Now, Great Britain started in a different way. Great Britain started in the middle of the Second World War. They realized they had to have healthy people. So the government built hospitals, the government hired the doctors. It was all government everything. And that is their system. Every system comes in a different way.
Now, the United States in 2009 is not going to have Canada, it's not going to have Great Britain, it's not going to have France, it's not going to have anybody else. It's going to have an American system designed by this Congress, with the leadership of President Obama, that deals with the problems as they are today in this country.
Would the gentleman yield?
Congressman, it's nice to have you with us, and I admire you so much, both in your foreign affairs philosophy as well as your domestic philosophy.
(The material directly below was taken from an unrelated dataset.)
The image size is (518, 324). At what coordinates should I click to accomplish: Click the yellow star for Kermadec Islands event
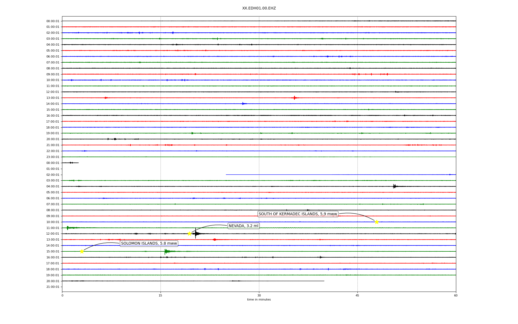point(377,222)
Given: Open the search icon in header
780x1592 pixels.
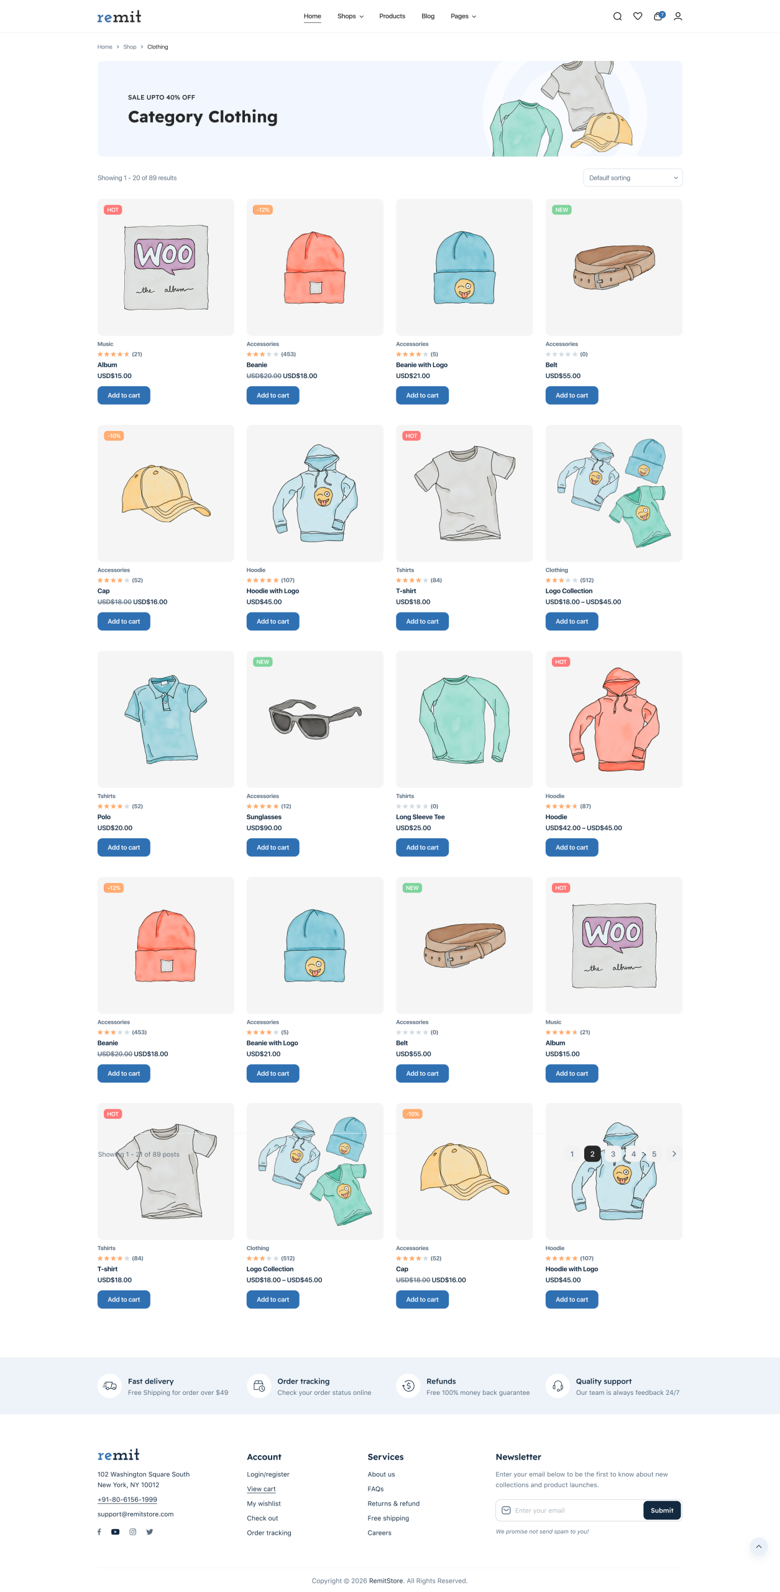Looking at the screenshot, I should [617, 16].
I appreciate the fight that you have put up over many years.
You know, as I see it, health care is also an economic issue, and it's an issue of education as well, because if you have got children who are not healthy, when they go to school, they can't give their best. And so, as they grow up, they can't compete with other students from other countries who have had a healthy preventive health-type of experience.
It's an economic issue because we have got to compete in a global economy now. American workers--and it's so important that our workers, our middle-class workers, that they are able to access health care, remain healthy, wealthy, and wise, if you will. And so it's an economic issue. It's like removing termites from your house. If you know you have got termites, you know that they are going to at some point eat up the whole frame. And so to prevent that from happening is very important.
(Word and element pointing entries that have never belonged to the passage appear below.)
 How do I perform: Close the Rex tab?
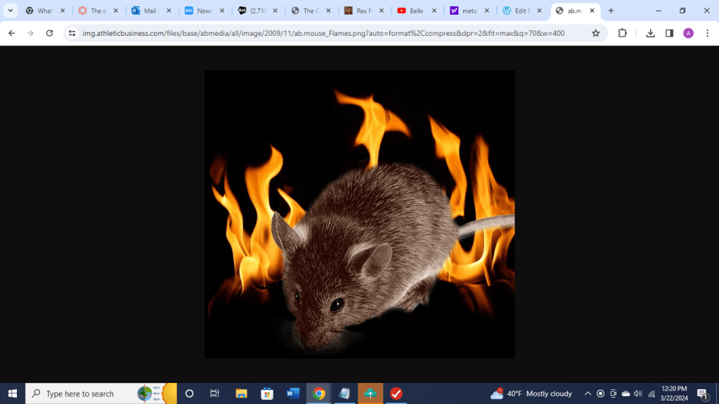(x=381, y=11)
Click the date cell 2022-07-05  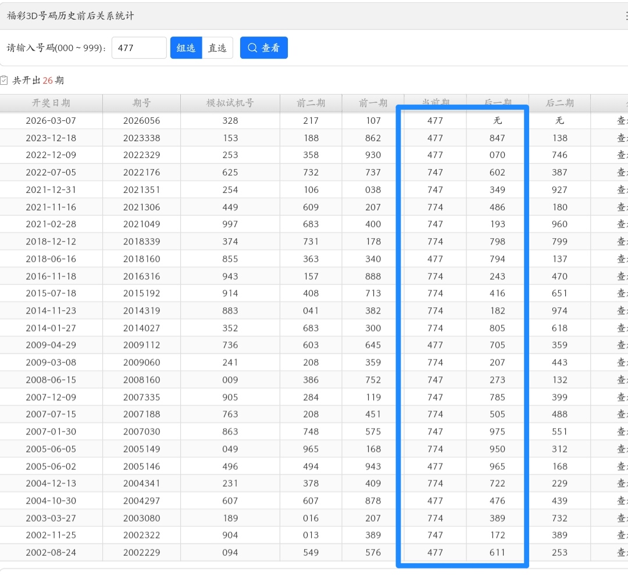click(51, 173)
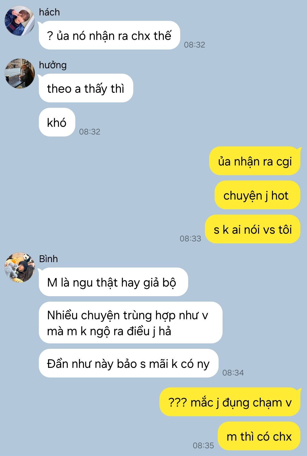The image size is (307, 456).
Task: Select the sender name "hưởng"
Action: tap(53, 65)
Health care is one of those important areas that has been neglected for so long for working-class people. And so I am glad that we have a President that is going to be assertive in terms of changing this system that does not work for anybody but the insurance companies as far as I can see.
And so this American Recovery and Reinvestment Plan includes, of course, some outlay for health care. If you could comment, if I might ask.
There's another piece. I have got to say I am excited because I was just down at the White House and the President just signed SCHIP. He gave a wonderful speech before he signed the bill, and said, This is just a start. We are going to take some more steps.
It's exciting to have somebody leading. And a part of what he has asked us to do in this economic recovery bill is begin the IT buildup that we need in our health care system. When you go to a doctor, and I practiced medicine for 20 years, so I wrote all my stuff out. And if you went to see a doctor somewhere else across the country, there's no way that doctor would know what I had done for you or what I might have prescribed for you, or anything else.
But if we have an electronic system that is protected so privacy is protected--I mean you have got to protect people's privacy. But if you get sick in Minneapolis--or St. Paul, I guess more like it--and you then come to Seattle, the doctor who sees you in Seattle doesn't know anything, because if you don't remember what the medications are or what the x-rays showed or anything else, there's no way he is going to know it.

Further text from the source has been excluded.